When i was taking piano, the scales were easier in flat keys, and
the apreggios were also. B major was also a good key. F, G, Bb, D
and A gave me the most problems.

When it somes to woodwinds, different winds have different problems.
On clarinet, I like C, G, F, Bb, and Eb, and I hate D, A, E, B,
Db, and Ab. I don't mind F# because I have played it so much.

On flute, i have a slight problem going from middle D to middle E
because of the pinkie, so I am a little slower in F, C, G, D, and
A. Other than that, flute has a great scale, and no real bad keys.
If only it and clarinet had articulated G#.

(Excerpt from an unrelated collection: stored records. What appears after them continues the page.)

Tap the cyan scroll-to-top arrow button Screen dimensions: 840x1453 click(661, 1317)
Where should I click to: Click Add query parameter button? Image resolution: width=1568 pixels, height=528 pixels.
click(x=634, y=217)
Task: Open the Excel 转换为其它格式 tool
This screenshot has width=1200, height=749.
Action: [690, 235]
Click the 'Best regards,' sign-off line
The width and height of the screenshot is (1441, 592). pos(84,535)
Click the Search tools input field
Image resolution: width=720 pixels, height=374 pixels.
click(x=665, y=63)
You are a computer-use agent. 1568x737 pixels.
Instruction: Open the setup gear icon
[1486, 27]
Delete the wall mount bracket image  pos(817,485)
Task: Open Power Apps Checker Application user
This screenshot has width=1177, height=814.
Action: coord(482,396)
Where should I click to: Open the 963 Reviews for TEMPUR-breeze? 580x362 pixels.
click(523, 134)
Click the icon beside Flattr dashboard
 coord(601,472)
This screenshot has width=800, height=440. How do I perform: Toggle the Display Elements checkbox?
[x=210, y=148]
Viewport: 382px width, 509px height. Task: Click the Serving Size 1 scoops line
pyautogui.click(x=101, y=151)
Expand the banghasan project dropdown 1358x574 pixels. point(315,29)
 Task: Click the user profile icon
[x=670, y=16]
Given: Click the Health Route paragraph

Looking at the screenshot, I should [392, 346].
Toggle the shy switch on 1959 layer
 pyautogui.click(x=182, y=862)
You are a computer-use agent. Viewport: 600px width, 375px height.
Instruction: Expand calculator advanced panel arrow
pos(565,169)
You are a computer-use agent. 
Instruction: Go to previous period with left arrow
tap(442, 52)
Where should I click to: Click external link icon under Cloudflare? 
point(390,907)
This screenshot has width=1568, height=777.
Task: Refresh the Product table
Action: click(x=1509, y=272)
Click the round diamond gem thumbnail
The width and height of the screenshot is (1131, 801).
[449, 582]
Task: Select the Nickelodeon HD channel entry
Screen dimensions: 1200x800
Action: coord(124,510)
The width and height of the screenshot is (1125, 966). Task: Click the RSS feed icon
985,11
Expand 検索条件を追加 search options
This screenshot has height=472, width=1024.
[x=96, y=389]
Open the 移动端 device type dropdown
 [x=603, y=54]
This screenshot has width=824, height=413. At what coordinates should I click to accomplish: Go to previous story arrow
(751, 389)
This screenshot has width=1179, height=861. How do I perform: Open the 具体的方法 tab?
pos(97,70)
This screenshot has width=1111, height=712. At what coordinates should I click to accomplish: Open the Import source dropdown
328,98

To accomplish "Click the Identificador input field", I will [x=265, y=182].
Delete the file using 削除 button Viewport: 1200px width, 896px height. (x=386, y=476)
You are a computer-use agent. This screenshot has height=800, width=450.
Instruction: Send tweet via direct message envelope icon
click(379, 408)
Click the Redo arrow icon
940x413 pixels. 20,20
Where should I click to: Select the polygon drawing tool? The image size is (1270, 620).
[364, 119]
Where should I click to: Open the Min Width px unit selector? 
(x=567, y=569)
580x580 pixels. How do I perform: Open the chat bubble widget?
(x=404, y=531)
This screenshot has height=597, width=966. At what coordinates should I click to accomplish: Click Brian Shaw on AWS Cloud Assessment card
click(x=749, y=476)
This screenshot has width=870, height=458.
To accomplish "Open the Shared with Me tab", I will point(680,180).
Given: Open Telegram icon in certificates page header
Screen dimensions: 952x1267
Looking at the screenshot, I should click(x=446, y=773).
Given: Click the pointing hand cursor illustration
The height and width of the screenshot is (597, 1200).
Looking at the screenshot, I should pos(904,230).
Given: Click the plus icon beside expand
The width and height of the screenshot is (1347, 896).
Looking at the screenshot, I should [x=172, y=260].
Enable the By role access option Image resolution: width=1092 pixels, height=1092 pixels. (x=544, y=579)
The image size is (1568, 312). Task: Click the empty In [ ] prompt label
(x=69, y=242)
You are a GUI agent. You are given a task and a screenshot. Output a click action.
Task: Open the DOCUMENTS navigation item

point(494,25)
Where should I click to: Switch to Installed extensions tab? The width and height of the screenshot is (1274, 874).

I have problems with the G-Ab-Bb combo on sax, so I don't like
Eb or Ab very much. Ab is just horrid, with only one complete octave
of the scale, and the awful G-Ab-Bb-C-Db in the middle. Bleah.
B also is not pleasant. Favorite keys are C, G, D, and E.

Syd Polk

PS Playing in any key on any woodind and being able to transpose
are essential skills in playing shows. We had the lead fall into the pit
before opening in one show, and we had to take all of his stuff up
a major third because he was a bass and his replacement could not
sing that low.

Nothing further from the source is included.